James B. Kehoe is another Democratic trustee whose board business intersects with his work. Appointed to the Rowan board in February 2003, Kehoe is business manager for Plumbers and Pipefitters Local Union 322.

An executive order signed by McGreevey states that public institutions must use “project labor agreements” that require union and nonunion contractors alike to submit bids under the same conditions and using union wages.

The order is widely seen as favorable to union work. The Rowan board approves construction projects.

Kehoe also is a vice president of the Southern New Jersey AFL-CIO. The umbrella group’s president is Donald W. Norcross, cochairman of the Camden County Democratic Committee, and another vice president is Stephen Sweeney, both a state senator and freeholder director of Gloucester County, where Rowan is located.

The plumbers union boasted of Kehoe’s and Norcross’ connections in its winter 2004 newsletter. “Our Business Manager [Kehoe] sits on an influential board and our good friend Don Norcross who heads up the Building trades and the South Jersey AFL-CIO is also the Democratic Chairman in the County,” Hal Batdorf Jr., a union representative, wrote. He said their efforts “have created many positive opportunities” for the union.

The newsletter did not specify the board. Kehoe also is vice chairman of the Camden County Improvement Authority, whose members are appointed by the all-Democratic freeholder board.

Kehoe’s Local 322 has contributed $153,975 to campaigns the last two decades, most of it to Democrats.

Kehoe said it is simply a fact of life in New Jersey that governors tend to favor their own party when it comes to trustees.

“Prior to my being here, there were Republicans appointed by [Christie] Whitman,” he said.

Kehoe said that while his union does receive some work at Rowan, he is in no position to influence that. Under state law, all construction jobs are awarded to the lowest bidder, he said.

And school officials said no one trustee has power to push work one way or the other.

In December 2003, the board voted to give the law firm of Parker McCay an open-ended, no-bid, contract for “advice and counsel on a regular basis” pertaining to the school’s plans to acquire property along Route 322 to establish a technology park – despite the university’s access to state lawyers. Since then, Parker McCay has billed the school $223,000.

The chief executive officer of the law firm is Phil Norcross, brother of both George E. Norcross III, the Democratic power broker, and Donald Norcross, the union leader.

Parker McCay’s lead attorney for Rowan, Democratic mayor of Collingswood Jim Maley, set his hourly rate at $220, school vouchers show.

Farish, the school’s president, said the firm was picked after the previous attorney was unsuccessful in acquiring the land and because of Maley’s recognized expertise in land condemnation.
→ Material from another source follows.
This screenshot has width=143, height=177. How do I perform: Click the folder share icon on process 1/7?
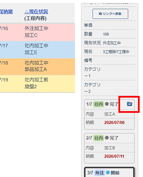[x=130, y=104]
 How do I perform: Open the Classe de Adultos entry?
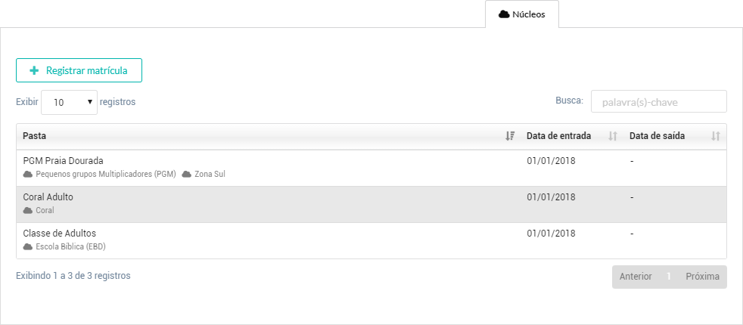pyautogui.click(x=371, y=241)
He noted that trustees appointed under Whitman have routinely been reappointed and said he did not believe that the “university is politicized because of the appointment process.”
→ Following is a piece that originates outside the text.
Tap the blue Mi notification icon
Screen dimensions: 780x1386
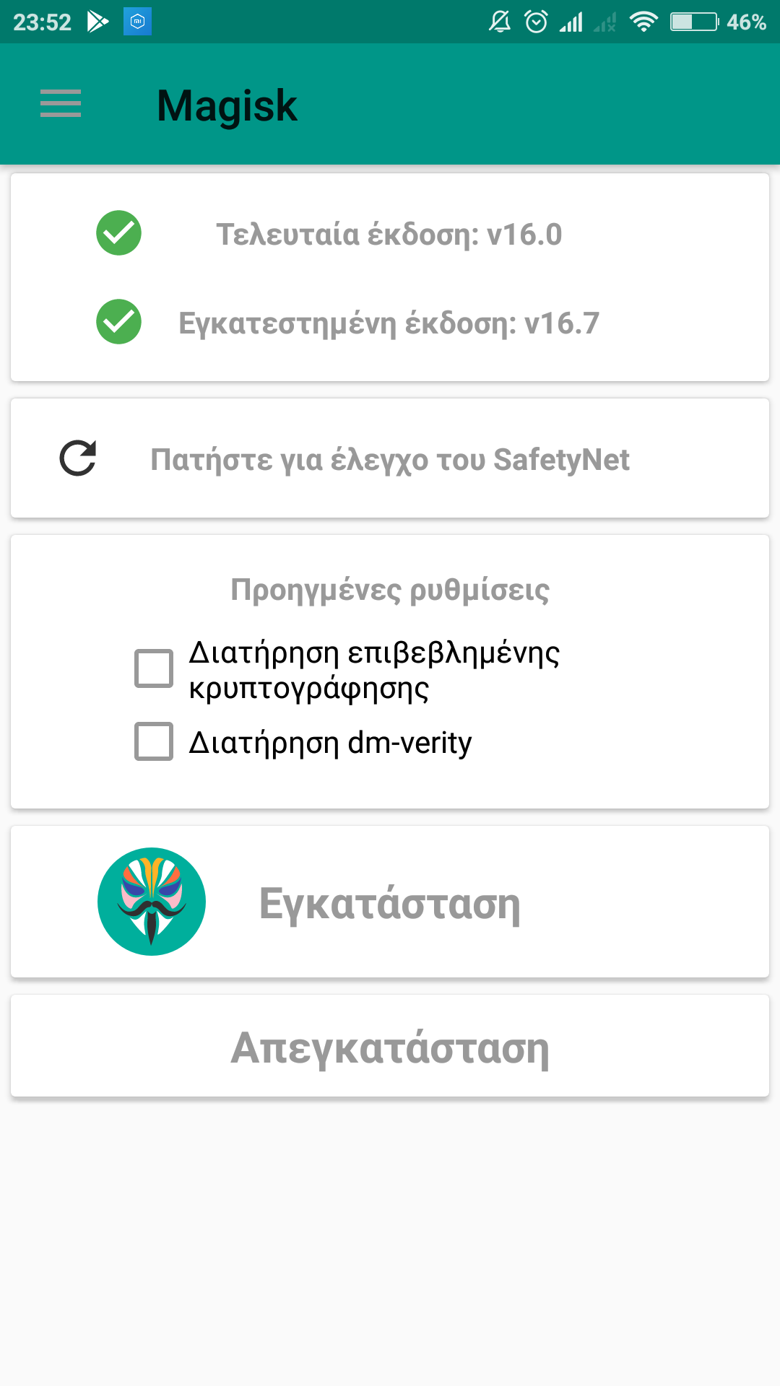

He also said professionals receiving no-bid contracts in engineering and architecture, for example, are rotated so as to not favor one over the other.

“We try as hard as we can to be nonpartisan,” Farish said. “I’ve never seen our board get into a partisan discussion.”

Some Rowan University trustees appointed since 2001 and their political ties:

–Troy E. Singleton. The Pennsauken resident is chief of staff for Democratic Assembly Leader Joe Roberts and works for Assembly Democrats.

–Juanita Johnson-Clark. A longtime Democratic councilwoman from Lawnside, Clark also is a past director of Camden County’s division of Alcohol and Substance Abuse.

–Helene Reed. Reed is a Democratic Gloucester County freeholder.

–Nicholas Petroni. Petroni and Associates, a Glassboro accounting firm, has contributed $112,450 to Democratic political campaigns since the 1980s, state records show.

–Larry DiVietro. Although DiVietro has contributed to campaigns of both parties, he has personally contributed $32,040 to Democratic campaigns, including State Sen. Stephen Sweeney of Gloucester County, since 2000.